*Task instructions*:
1. Summarize the passage on DNA and genetic engineering in two sentences.
2. According to the passage on DNA and genetic engineering, what are the individual sections of DNA that determine individual traits called?
3. From the passage on DNA and genetic engineering, reproduce verbatim the stretch from "DNA is a special" through "makes you you.".

━━ Document passage

Do you sneeze when you look at the sun? Are your earlobes attached or detached at the side of your head? When you clasp your hands together do you put your left or your right thumb on top?
Scientists have discovered that each one of these traits—earlobe attachment, hand-clasping preference, the photo-sneeze reflex—all of them are genetic traits that you inherited from your parents’ DNA.
DNA is a special nucleic acid found in each one of your body’s cells. It’s made up of two strands of molecules called “nucleotides,” that spiral around each other in a shape called a “double helix.” DNA contains all the genetic information you inherited from your parents, determining how you will form and grow and function. It’s the genetic blueprint that makes you you.
The individual sections of DNA that determine individual traits are called genes. Scientists have discovered how to extract individual genes from the DNA of one organism, and insert it into the DNA of a new organism, so that the new organism will express the genetic trait of the donor as it grows and matures.
This process is called genetic engineering, and it has produced all sorts of fascinating genetic hybrids, like drought resistant plants, or pigs that are more environmentally friendly.

━━━━
━━ Provided information

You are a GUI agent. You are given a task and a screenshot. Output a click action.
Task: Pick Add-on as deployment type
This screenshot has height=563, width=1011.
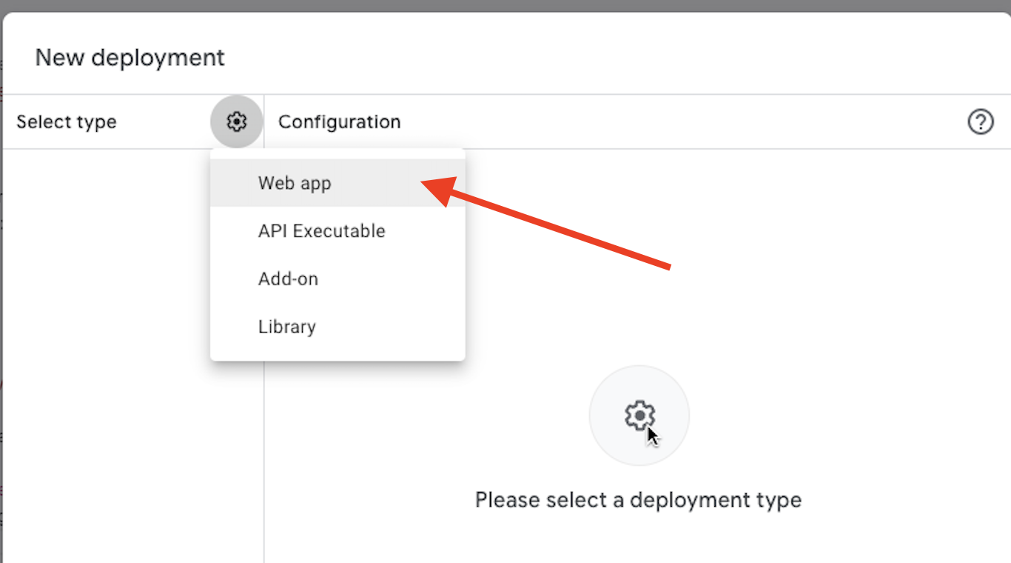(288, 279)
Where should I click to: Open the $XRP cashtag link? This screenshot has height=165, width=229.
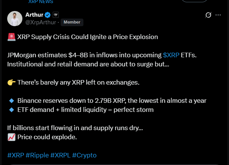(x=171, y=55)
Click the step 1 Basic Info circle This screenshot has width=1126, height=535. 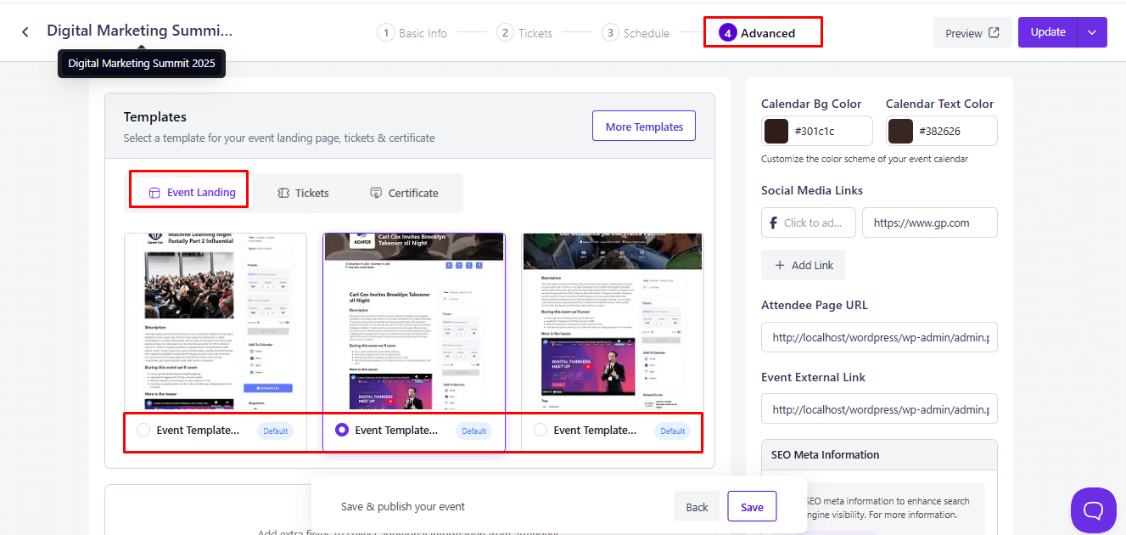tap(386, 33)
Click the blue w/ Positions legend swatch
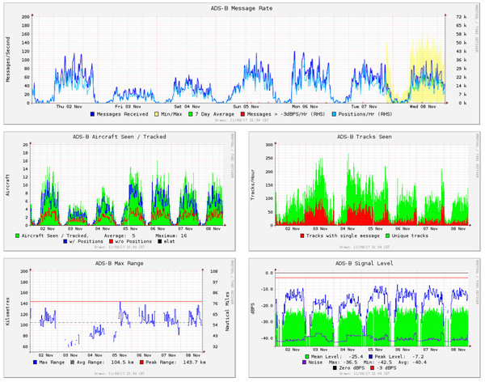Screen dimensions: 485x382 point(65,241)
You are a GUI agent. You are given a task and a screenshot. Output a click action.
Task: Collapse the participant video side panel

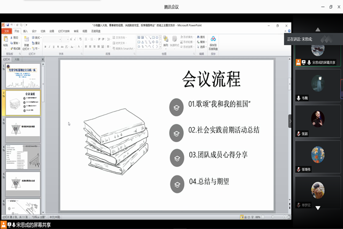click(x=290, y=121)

━━━━
━━ Provided information

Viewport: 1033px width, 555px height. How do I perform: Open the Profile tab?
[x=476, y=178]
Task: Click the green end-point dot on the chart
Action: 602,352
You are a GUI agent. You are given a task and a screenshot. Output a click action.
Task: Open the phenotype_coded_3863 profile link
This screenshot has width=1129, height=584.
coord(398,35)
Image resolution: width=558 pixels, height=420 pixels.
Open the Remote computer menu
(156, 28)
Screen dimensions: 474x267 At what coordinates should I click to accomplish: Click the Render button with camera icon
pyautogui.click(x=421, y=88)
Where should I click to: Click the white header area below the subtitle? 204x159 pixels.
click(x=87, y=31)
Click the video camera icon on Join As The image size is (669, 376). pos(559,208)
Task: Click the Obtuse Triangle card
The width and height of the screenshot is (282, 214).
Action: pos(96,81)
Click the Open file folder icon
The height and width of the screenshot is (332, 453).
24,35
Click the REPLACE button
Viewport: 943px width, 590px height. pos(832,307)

━━━━
━━ Provided information

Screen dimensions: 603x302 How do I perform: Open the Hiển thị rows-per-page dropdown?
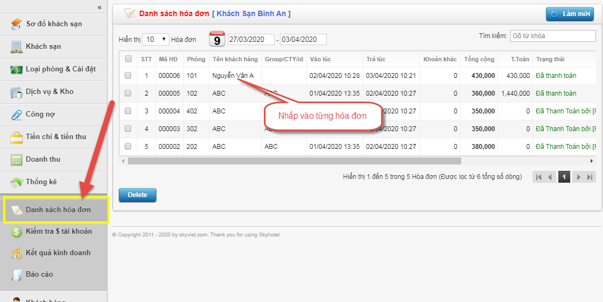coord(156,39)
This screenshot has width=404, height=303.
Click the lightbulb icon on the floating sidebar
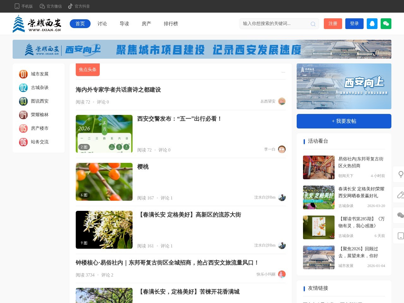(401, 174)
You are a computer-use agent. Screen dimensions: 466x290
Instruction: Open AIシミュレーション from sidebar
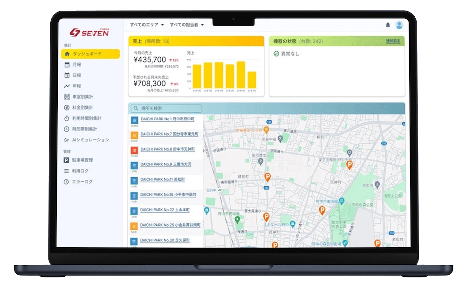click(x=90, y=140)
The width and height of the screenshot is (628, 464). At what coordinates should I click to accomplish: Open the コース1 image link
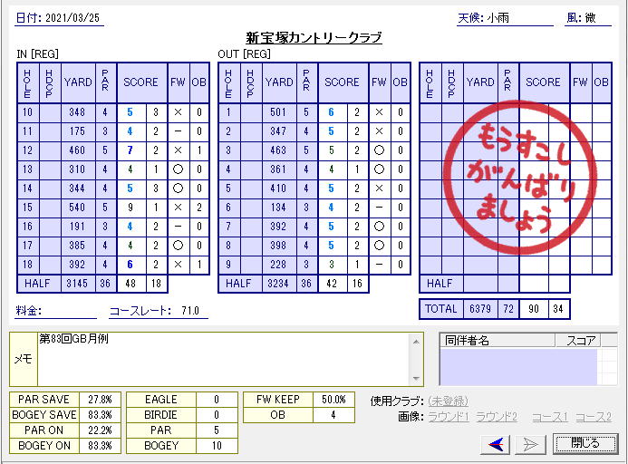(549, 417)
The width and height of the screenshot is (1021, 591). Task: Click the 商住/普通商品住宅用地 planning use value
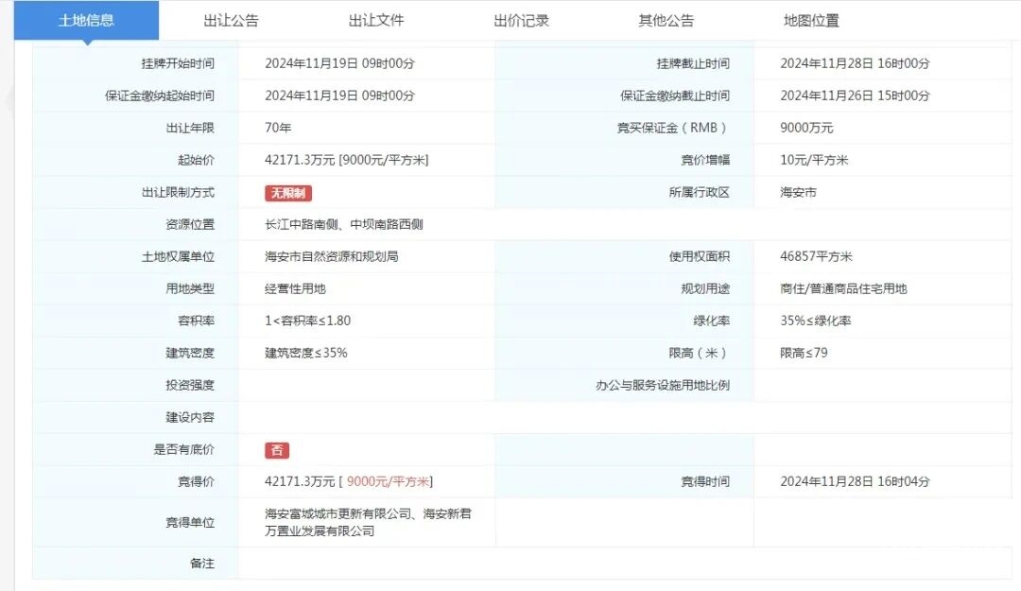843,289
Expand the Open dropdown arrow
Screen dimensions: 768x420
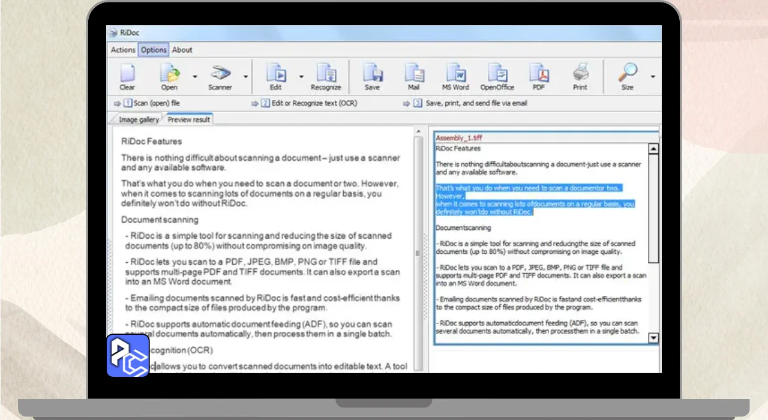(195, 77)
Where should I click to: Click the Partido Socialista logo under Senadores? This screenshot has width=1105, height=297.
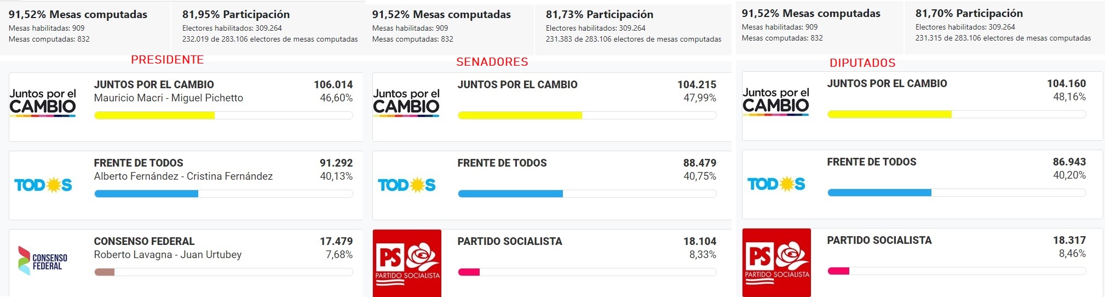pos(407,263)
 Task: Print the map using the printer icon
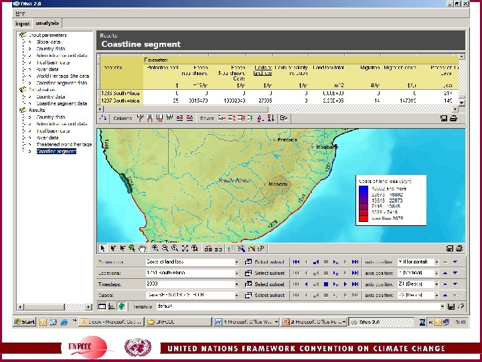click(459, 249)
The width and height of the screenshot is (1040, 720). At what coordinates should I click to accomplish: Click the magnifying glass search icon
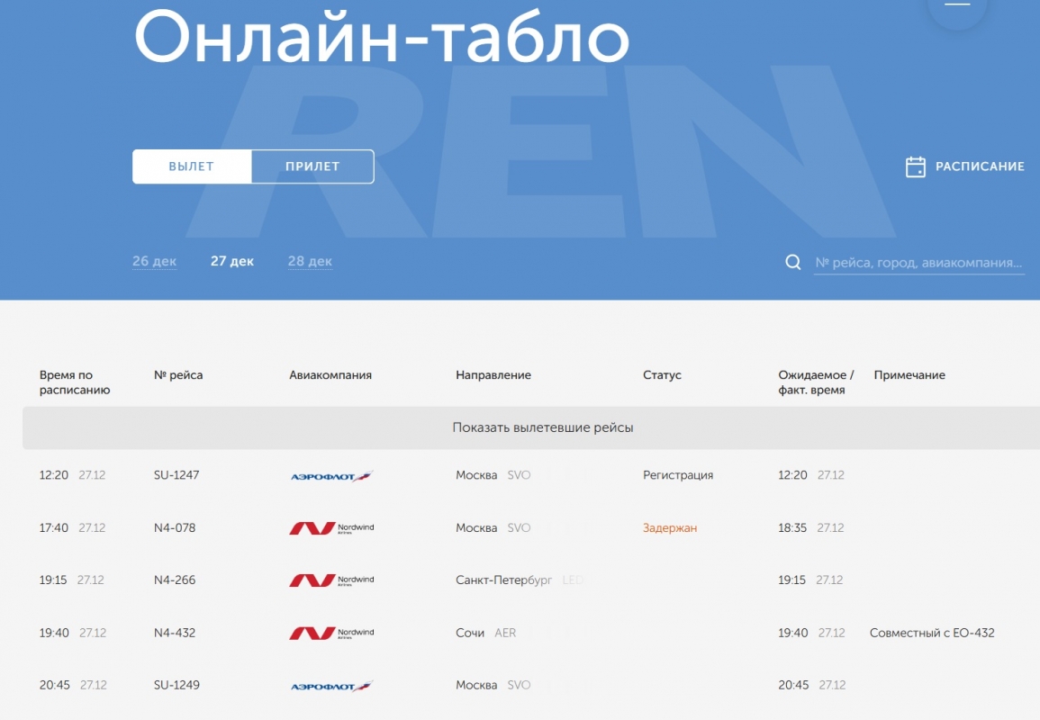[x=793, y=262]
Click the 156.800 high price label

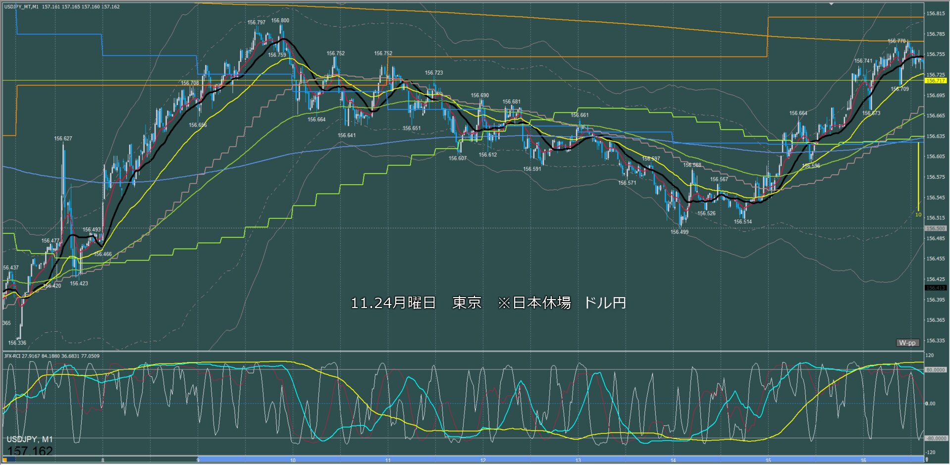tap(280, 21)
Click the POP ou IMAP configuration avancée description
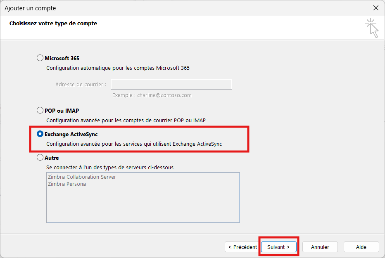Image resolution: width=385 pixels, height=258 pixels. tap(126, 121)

━━━━

*Answer section*:
1. Traits such as earlobe attachment, hand-clasping preference and the photo-sneeze reflex are inherited through DNA, a nucleic acid in every cell that carries the genetic information determining how you form, grow and function. Genetic engineering moves individual genes from one organism's DNA into another's so the new organism expresses the donor's trait, producing hybrids like drought-resistant plants.

2. Genes.

3.
DNA is a special nucleic acid found in each one of your body’s cells. It’s made up of two strands of molecules called “nucleotides,” that spiral around each other in a shape called a “double helix.” DNA contains all the genetic information you inherited from your parents, determining how you will form and grow and function. It’s the genetic blueprint that makes you you.